— START OF Records supplied —

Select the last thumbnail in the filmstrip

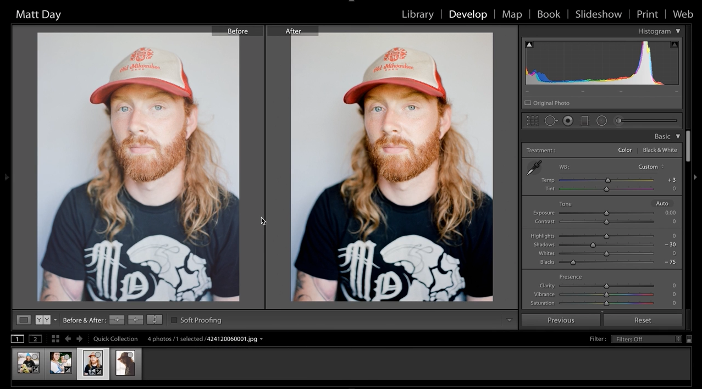[125, 363]
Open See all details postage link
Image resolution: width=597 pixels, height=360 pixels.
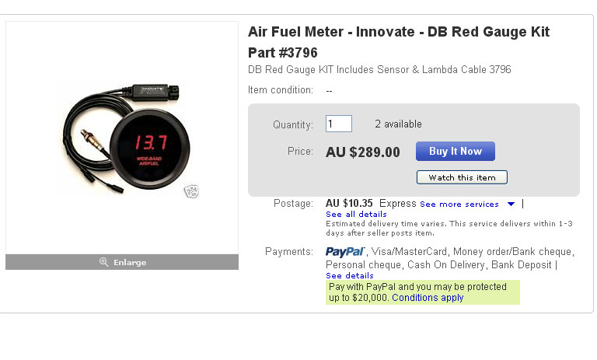point(356,214)
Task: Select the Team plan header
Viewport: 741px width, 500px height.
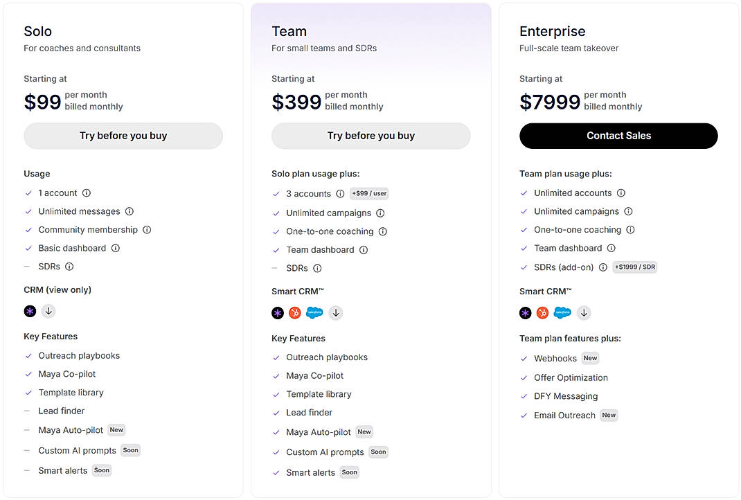Action: click(x=289, y=30)
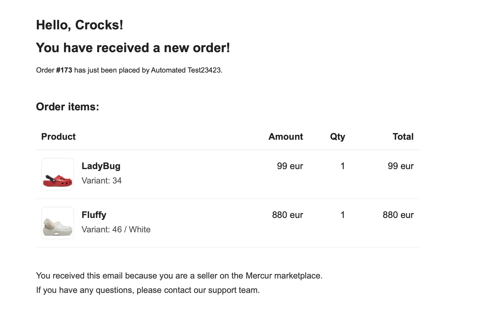Click the quantity value in the LadyBug row
This screenshot has height=319, width=488.
(342, 166)
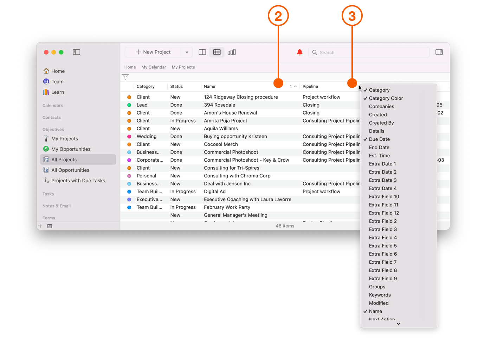The image size is (478, 338).
Task: Uncheck the Due Date column
Action: [380, 139]
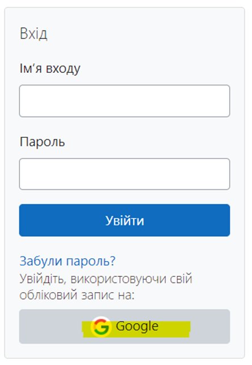Image resolution: width=252 pixels, height=365 pixels.
Task: Click the Ім'я входу label text
Action: coord(50,69)
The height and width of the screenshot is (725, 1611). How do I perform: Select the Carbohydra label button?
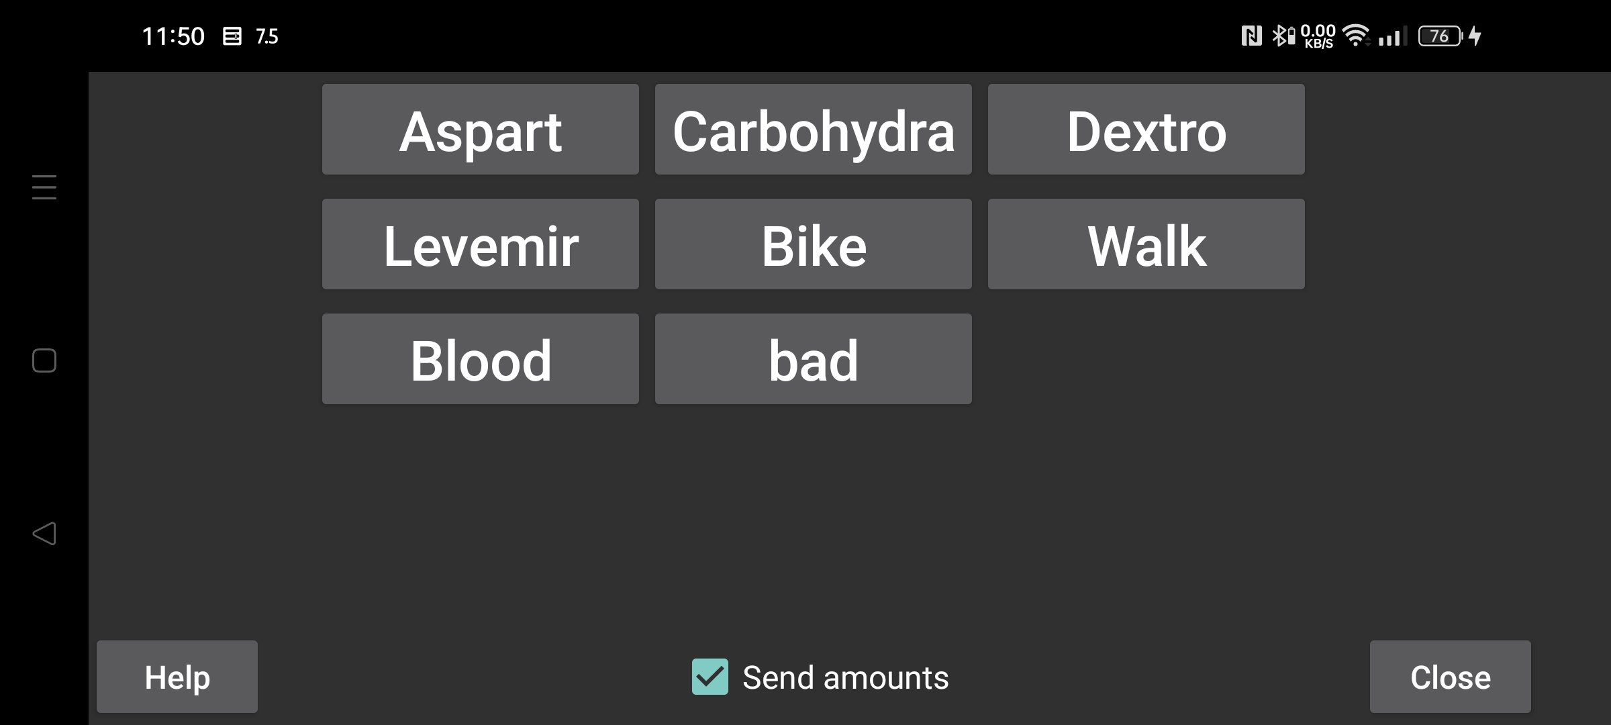tap(814, 130)
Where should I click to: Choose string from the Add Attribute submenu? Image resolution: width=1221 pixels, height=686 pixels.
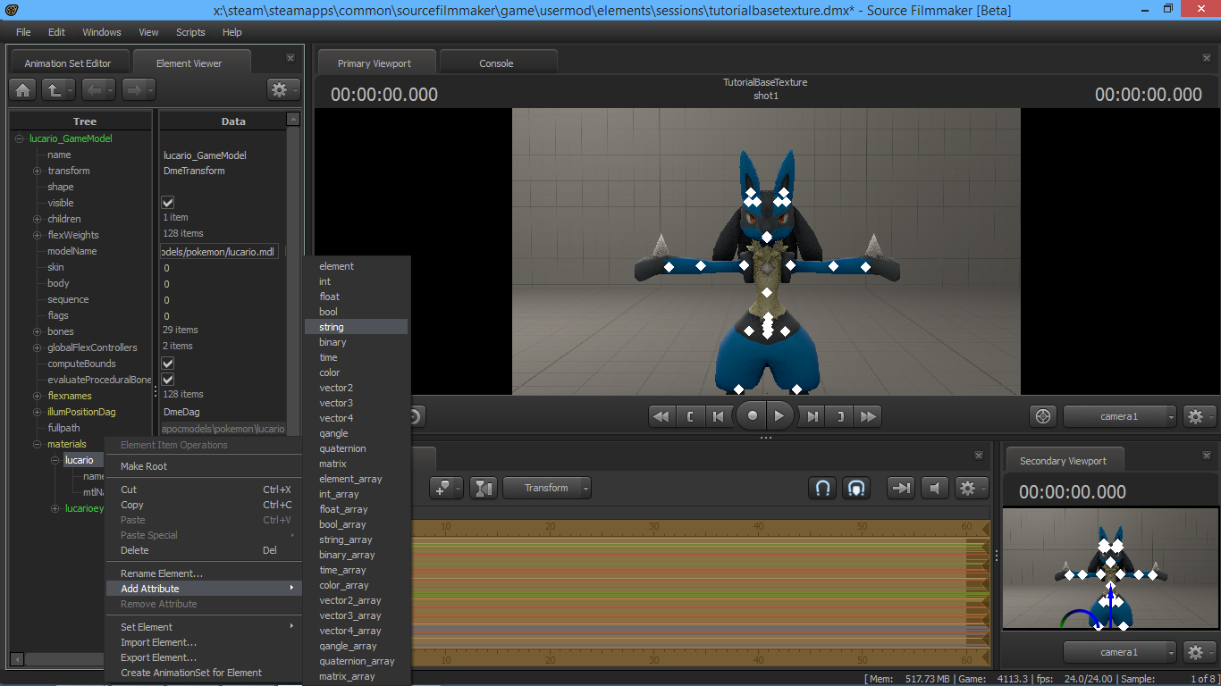pos(332,327)
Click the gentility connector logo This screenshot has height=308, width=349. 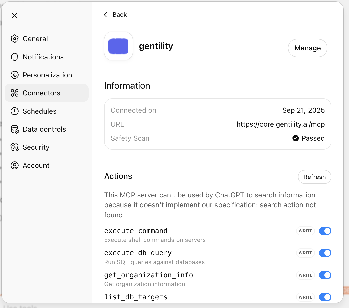tap(118, 46)
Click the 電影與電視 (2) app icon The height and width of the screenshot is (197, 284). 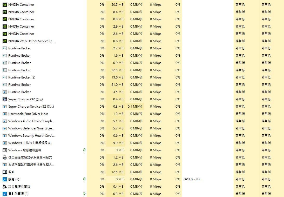[x=4, y=194]
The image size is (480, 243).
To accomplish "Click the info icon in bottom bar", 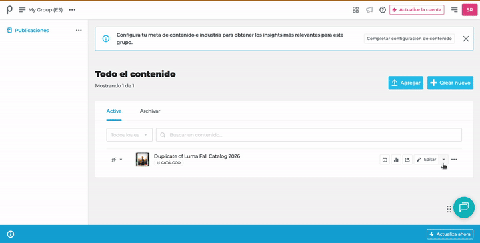I will click(x=11, y=234).
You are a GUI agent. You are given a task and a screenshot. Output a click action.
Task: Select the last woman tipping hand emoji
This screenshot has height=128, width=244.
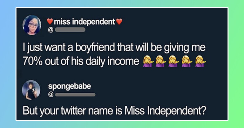(x=200, y=61)
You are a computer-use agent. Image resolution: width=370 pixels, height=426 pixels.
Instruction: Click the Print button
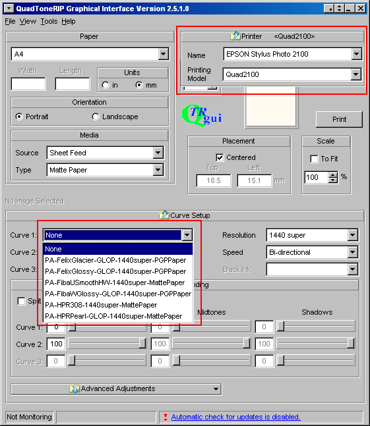tap(339, 119)
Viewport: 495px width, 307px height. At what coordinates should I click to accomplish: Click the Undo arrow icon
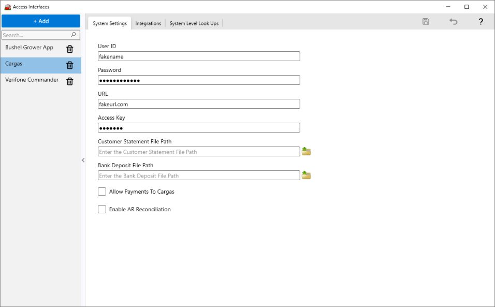454,22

— END OF Records supplied —

▸ Required task
Rewrite the lines from the start up to and including the line with "tap(814, 130)" as a Markdown table with the columns Row and Line, skipping blank lines and leaving out the pictures.

▸ Task solution
| Row | Line |
|---|---|
| 1 | Select the last thumbnail in the filmstrip |
| 2 | [125, 363] |
| 3 | Open See all details postage link |
| 4 | Image resolution: width=597 pixels, height=360 pixels. |
| 5 | point(356,214) |
| 6 | Task: Select the Team plan header |
| 7 | Viewport: 741px width, 500px height. |
| 8 | Action: click(x=289, y=30) |
| 9 | Click the quantity value in the LadyBug row |
| 10 | This screenshot has height=319, width=488. |
| 11 | (342, 166) |
| 12 | The image size is (478, 338). |
| 13 | Task: Uncheck the Due Date column |
| 14 | Action: [380, 139] |
| 15 | Image resolution: width=252 pixels, height=365 pixels. |
| 16 | Task: Click the Ім'я входу label text |
| 17 | Action: coord(50,69) |
| 18 | The height and width of the screenshot is (725, 1611). How do I perform: Select the Carbohydra label button? |
| 19 | tap(814, 130) |